Directive
Rewrite all the rows below, changing every "dropdown" to "menu" and keeping everything else the same.

Materials provided
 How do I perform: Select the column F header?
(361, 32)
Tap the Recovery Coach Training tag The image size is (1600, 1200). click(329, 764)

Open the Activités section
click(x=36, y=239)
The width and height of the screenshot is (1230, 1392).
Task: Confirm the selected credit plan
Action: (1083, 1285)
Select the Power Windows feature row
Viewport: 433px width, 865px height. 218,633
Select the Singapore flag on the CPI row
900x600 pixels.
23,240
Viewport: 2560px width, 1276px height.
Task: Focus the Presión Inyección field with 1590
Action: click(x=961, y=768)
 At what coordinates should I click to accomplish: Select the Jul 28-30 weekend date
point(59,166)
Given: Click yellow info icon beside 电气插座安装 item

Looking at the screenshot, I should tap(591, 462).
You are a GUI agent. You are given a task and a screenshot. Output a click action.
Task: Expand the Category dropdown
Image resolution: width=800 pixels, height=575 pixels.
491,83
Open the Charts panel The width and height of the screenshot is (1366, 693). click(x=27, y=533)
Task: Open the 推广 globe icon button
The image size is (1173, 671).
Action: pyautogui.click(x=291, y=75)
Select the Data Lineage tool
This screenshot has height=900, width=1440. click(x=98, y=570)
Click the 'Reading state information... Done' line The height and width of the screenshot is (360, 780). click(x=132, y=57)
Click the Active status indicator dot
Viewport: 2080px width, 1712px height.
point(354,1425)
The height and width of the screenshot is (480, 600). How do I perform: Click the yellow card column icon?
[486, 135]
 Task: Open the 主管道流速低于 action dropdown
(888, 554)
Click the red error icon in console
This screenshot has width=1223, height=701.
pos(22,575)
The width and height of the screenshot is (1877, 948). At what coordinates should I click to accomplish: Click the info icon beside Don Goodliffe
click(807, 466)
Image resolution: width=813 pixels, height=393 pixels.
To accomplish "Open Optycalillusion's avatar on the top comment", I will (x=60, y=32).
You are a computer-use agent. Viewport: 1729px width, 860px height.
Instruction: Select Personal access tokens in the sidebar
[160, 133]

Answer to this problem
 How do I perform: Select the column F header?
(361, 32)
Tap the Recovery Coach Training tag The image size is (1600, 1200). click(329, 764)

Open the Activités section
click(x=36, y=239)
The width and height of the screenshot is (1230, 1392).
Task: Confirm the selected credit plan
Action: (1083, 1285)
Select the Power Windows feature row
Viewport: 433px width, 865px height. 218,633
Select the Singapore flag on the CPI row
900x600 pixels.
23,240
Viewport: 2560px width, 1276px height.
Task: Focus the Presión Inyección field with 1590
Action: click(x=961, y=768)
 At what coordinates should I click to accomplish: Select the Jul 28-30 weekend date
point(59,166)
Given: Click yellow info icon beside 电气插座安装 item

Looking at the screenshot, I should tap(591, 462).
You are a GUI agent. You are given a task and a screenshot. Output a click action.
Task: Expand the Category menu
Image resolution: width=800 pixels, height=575 pixels.
491,83
Open the Charts panel The width and height of the screenshot is (1366, 693). click(x=27, y=533)
Task: Open the 推广 globe icon button
The image size is (1173, 671).
Action: pyautogui.click(x=291, y=75)
Select the Data Lineage tool
This screenshot has height=900, width=1440. click(x=98, y=570)
Click the 'Reading state information... Done' line The height and width of the screenshot is (360, 780). click(x=132, y=57)
Click the Active status indicator dot
Viewport: 2080px width, 1712px height.
point(354,1425)
The height and width of the screenshot is (480, 600). How do I perform: Click the yellow card column icon?
[486, 135]
 Task: Open the 主管道流速低于 action menu
(888, 554)
Click the red error icon in console
This screenshot has width=1223, height=701.
pos(22,575)
The width and height of the screenshot is (1877, 948). At what coordinates should I click to accomplish: Click the info icon beside Don Goodliffe
click(807, 466)
Image resolution: width=813 pixels, height=393 pixels.
To accomplish "Open Optycalillusion's avatar on the top comment", I will (x=60, y=32).
You are a computer-use agent. Viewport: 1729px width, 860px height.
Instruction: Select Personal access tokens in the sidebar
[160, 133]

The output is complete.